Stanislav looked at Czar Mikhail and wondered what had happened to the famously timid czar. He wondered if perhaps Bernie Zeppi had truly cast a spell on him. Everyone agreed that the up-timer from the magical city of Grantville was a puissant mage or a witch from the magical town. And who, seeing the mighty dirigible Czarina Evdokia, could doubt the magic? Or, having met the real Czarina Evdokia, doubt that the magic had an effect on people? The czarina seemed to embody the power and majesty of the dirigible in her person. Frankly, she scared him. It never occurred to Stanislav even to consider the possibility that the czar and czarina were the way they were because everything they had was already in the pot and any future risks were meaningless. It didn’t matter, though. Stanislav was not going to argue with either of them. “Whatever you say, Czar Mikhail.”

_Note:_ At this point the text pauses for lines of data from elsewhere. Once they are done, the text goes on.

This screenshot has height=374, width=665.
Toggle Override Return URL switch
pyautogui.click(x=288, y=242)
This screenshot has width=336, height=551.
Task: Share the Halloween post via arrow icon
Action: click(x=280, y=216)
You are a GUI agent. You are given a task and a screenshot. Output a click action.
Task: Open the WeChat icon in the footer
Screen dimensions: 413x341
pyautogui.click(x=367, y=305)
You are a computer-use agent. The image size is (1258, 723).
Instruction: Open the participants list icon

The czar pointed to a place on the sand table that would be about a mile from the Ufa kremlin. “We will put it there, and dig a channel up to the entrance so that we can use the steamboats for transshipment.”

It was insane. These were projects that would take thousands of people supported by tens of thousands. More even. Hundreds of thousands. Ufa’s entire population before the dirigible arrived was eleven hundred forty-three people. Half of them were farmers who worked in nearby fields. There were maybe another thousand hunters or trappers who spent a few weeks a year here, selling their furs and drinking the proceeds. The steamboats had added six hundred more people and Olga wasn’t sure how they were going to find the food for even that many extra mouths.

They had set up a radio here in Ufa, but it wasn’t close enough to contact any place but a riverboat that had a radio and was pretty close. Stanislav wondered how the rest of the world was responding to this.